──────── DATASET EXTRACT ────────

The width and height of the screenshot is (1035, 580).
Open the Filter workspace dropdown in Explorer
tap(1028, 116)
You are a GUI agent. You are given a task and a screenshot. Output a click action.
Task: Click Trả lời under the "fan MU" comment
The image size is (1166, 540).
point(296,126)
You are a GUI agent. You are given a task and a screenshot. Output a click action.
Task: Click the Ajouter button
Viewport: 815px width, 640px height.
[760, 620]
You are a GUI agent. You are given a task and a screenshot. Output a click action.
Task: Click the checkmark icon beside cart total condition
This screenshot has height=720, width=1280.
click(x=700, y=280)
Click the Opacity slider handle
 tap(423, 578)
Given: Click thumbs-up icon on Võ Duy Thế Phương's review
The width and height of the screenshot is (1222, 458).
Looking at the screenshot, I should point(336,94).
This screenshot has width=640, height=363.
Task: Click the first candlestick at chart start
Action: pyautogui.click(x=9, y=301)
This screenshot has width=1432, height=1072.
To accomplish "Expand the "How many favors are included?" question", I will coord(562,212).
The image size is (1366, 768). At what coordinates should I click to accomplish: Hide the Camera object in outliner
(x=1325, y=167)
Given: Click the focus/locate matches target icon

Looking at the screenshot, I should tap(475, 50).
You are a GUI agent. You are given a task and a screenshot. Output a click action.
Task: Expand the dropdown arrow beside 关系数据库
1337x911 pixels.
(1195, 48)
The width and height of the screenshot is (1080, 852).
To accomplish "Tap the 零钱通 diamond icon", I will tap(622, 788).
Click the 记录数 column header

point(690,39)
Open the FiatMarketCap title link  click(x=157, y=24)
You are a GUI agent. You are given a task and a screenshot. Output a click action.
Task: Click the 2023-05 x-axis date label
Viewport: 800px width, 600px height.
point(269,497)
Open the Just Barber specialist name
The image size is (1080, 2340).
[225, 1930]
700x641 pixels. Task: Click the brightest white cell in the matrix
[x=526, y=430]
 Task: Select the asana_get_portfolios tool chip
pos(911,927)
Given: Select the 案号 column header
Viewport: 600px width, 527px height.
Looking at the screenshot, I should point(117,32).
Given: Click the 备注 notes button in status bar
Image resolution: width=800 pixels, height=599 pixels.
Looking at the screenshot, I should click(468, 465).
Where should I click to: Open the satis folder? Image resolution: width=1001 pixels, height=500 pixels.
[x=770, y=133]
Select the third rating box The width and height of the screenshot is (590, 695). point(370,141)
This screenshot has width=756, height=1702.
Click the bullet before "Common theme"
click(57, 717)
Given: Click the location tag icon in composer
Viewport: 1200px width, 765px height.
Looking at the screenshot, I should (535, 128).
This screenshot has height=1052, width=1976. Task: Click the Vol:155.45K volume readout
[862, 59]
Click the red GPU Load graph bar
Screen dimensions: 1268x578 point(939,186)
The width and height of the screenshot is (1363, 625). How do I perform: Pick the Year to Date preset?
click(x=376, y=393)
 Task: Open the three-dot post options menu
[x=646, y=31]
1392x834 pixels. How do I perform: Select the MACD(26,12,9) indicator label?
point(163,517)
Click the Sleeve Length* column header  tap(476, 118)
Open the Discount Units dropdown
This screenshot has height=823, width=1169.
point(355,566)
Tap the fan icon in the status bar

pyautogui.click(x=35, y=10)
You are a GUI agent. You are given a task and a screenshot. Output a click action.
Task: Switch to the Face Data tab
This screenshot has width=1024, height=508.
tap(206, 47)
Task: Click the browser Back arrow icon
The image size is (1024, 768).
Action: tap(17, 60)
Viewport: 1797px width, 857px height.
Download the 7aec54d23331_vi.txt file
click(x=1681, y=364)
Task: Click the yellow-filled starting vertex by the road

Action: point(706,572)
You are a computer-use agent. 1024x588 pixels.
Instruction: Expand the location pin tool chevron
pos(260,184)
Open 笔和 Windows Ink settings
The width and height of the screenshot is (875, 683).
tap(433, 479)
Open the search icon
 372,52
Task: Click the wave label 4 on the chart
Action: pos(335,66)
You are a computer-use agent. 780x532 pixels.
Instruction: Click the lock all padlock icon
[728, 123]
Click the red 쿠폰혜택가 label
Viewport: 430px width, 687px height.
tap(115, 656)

────────

- **YOUR OBJECTIVE**: Every entry is to be returned exactly, with nothing dropped.

- **SOLUTION TO THE EXERCISE**:
The width and height of the screenshot is (1035, 580).
Open the Filter workspace dropdown in Explorer
tap(1028, 116)
You are a GUI agent. You are given a task and a screenshot. Output a click action.
Task: Click Trả lời under the "fan MU" comment
The image size is (1166, 540).
point(296,126)
You are a GUI agent. You are given a task and a screenshot. Output a click action.
Task: Click the Ajouter button
Viewport: 815px width, 640px height.
[760, 620]
You are a GUI agent. You are given a task and a screenshot. Output a click action.
Task: Click the checkmark icon beside cart total condition
This screenshot has height=720, width=1280.
click(x=700, y=280)
Click the Opacity slider handle
 tap(423, 578)
Given: Click thumbs-up icon on Võ Duy Thế Phương's review
The width and height of the screenshot is (1222, 458).
Looking at the screenshot, I should point(336,94).
This screenshot has width=640, height=363.
Task: Click the first candlestick at chart start
Action: pyautogui.click(x=9, y=301)
This screenshot has width=1432, height=1072.
To accomplish "Expand the "How many favors are included?" question", I will coord(562,212).
The image size is (1366, 768). At what coordinates should I click to accomplish: Hide the Camera object in outliner
(x=1325, y=167)
Given: Click the focus/locate matches target icon

Looking at the screenshot, I should tap(475, 50).
You are a GUI agent. You are given a task and a screenshot. Output a click action.
Task: Expand the dropdown arrow beside 关系数据库
1337x911 pixels.
(1195, 48)
The width and height of the screenshot is (1080, 852).
To accomplish "Tap the 零钱通 diamond icon", I will tap(622, 788).
Click the 记录数 column header

point(690,39)
Open the FiatMarketCap title link  click(x=157, y=24)
You are a GUI agent. You are given a task and a screenshot. Output a click action.
Task: Click the 2023-05 x-axis date label
Viewport: 800px width, 600px height.
point(269,497)
Open the Just Barber specialist name
The image size is (1080, 2340).
[225, 1930]
700x641 pixels. Task: Click the brightest white cell in the matrix
[x=526, y=430]
 Task: Select the asana_get_portfolios tool chip
pos(911,927)
Given: Select the 案号 column header
Viewport: 600px width, 527px height.
Looking at the screenshot, I should point(117,32).
Given: Click the 备注 notes button in status bar
Image resolution: width=800 pixels, height=599 pixels.
Looking at the screenshot, I should click(468, 465).
Where should I click to: Open the satis folder? Image resolution: width=1001 pixels, height=500 pixels.
[x=770, y=133]
Select the third rating box The width and height of the screenshot is (590, 695). point(370,141)
This screenshot has width=756, height=1702.
Click the bullet before "Common theme"
click(57, 717)
Given: Click the location tag icon in composer
Viewport: 1200px width, 765px height.
Looking at the screenshot, I should (535, 128).
This screenshot has height=1052, width=1976. Task: Click the Vol:155.45K volume readout
[862, 59]
Click the red GPU Load graph bar
Screen dimensions: 1268x578 point(939,186)
The width and height of the screenshot is (1363, 625). How do I perform: Pick the Year to Date preset?
click(x=376, y=393)
 Task: Open the three-dot post options menu
[x=646, y=31]
1392x834 pixels. How do I perform: Select the MACD(26,12,9) indicator label?
point(163,517)
Click the Sleeve Length* column header  tap(476, 118)
Open the Discount Units dropdown
This screenshot has height=823, width=1169.
point(355,566)
Tap the fan icon in the status bar

pyautogui.click(x=35, y=10)
You are a GUI agent. You are given a task and a screenshot. Output a click action.
Task: Switch to the Face Data tab
This screenshot has width=1024, height=508.
tap(206, 47)
Task: Click the browser Back arrow icon
The image size is (1024, 768).
Action: tap(17, 60)
Viewport: 1797px width, 857px height.
Download the 7aec54d23331_vi.txt file
click(x=1681, y=364)
Task: Click the yellow-filled starting vertex by the road

Action: point(706,572)
You are a computer-use agent. 1024x588 pixels.
Instruction: Expand the location pin tool chevron
pos(260,184)
Open 笔和 Windows Ink settings
The width and height of the screenshot is (875, 683).
tap(433, 479)
Open the search icon
 372,52
Task: Click the wave label 4 on the chart
Action: pos(335,66)
You are a computer-use agent. 780x532 pixels.
Instruction: Click the lock all padlock icon
[728, 123]
Click the red 쿠폰혜택가 label
Viewport: 430px width, 687px height.
tap(115, 656)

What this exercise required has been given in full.